Progression of spondylolysis to isthmic spondylolisthesis in an adult without accompanying disc degeneration

Published online: Feb 27 2008

Dimitris N. Lyras, Kostas Tilkeridis, Tzanis Stavrakis

From the “Amalia Fleming” General Hospital, Athens, Greece


Progression of spondylolysis to spondylolisthesis in adults is very rare. It is always accompanied by disc degeneration at the slip level, or at a lower level. The intervertebral disc is indeed the main structure that opposes the anteriorly directed shear forces. Of course, the disc degeneration might also be a consequence, rather than a cause of the slip. The authors describe an unusual case of progression of spondylolysis to spondylolisthesis in an adult, without any disc degeneration. They are not aware of a similar case in the literature. In 1999, an aircraft engineer with known asymptomatic spondylolysis was involved in a low impact motorcycle accident, after which a Grade I spondylolisthesis L4 was diagnosed.
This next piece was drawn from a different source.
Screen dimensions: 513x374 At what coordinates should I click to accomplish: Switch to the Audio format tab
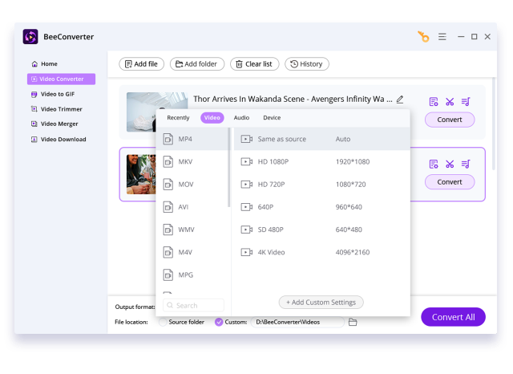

There was no predisposing disc space narrowing at any vertebral level. There may have been a certain degree of microscopic disc degeneration L4L5, a possibility which was confirmed by the development of a disc hernia L4L5, seven years after trauma. This case illustrates the potential for progression of spondylolysis to spondylolisthesis in an adult, without radiographical signs of disc degeneration at any level. The minimal trauma might have played a role. The authors recommend that patients with known spondylolysis who sustain acute exacerbation of their back pain should have standing radiographs.